Une alternative politique en gestation
Face à ce constat, le secrétaire général de l’AFP annonce travailler sur une « offre alternative » pour les Sénégalais, afin de « tourner définitivement cette parenthèse des aventuriers » et de proposer un leadership capable de résoudre les défis quotidiens et stratégiques du pays. Mbaye Dione appelle à un rassemblement autour de solutions réalistes et responsables.

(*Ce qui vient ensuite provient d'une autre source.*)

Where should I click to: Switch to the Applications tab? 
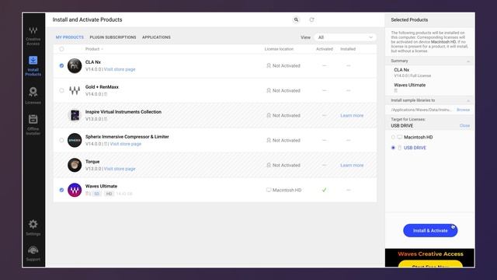click(156, 37)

Macky Sall à la tête de l’ONU : un soutien officiel
L’entretien aborde également la candidature de l’ancien président Macky Sall à la tête de l’ONU. Mbaye Dione estime que le parcours de Sall, tant au niveau national qu’international, le prépare parfaitement à ce rôle. « Homme d’équilibre et de consensus, le Président Sall bénéficie d’une expérience internationale solide, ayant présidé la CEDEAO, l’Union Africaine et représenté l’Afrique au G20 », rappelle-t-il.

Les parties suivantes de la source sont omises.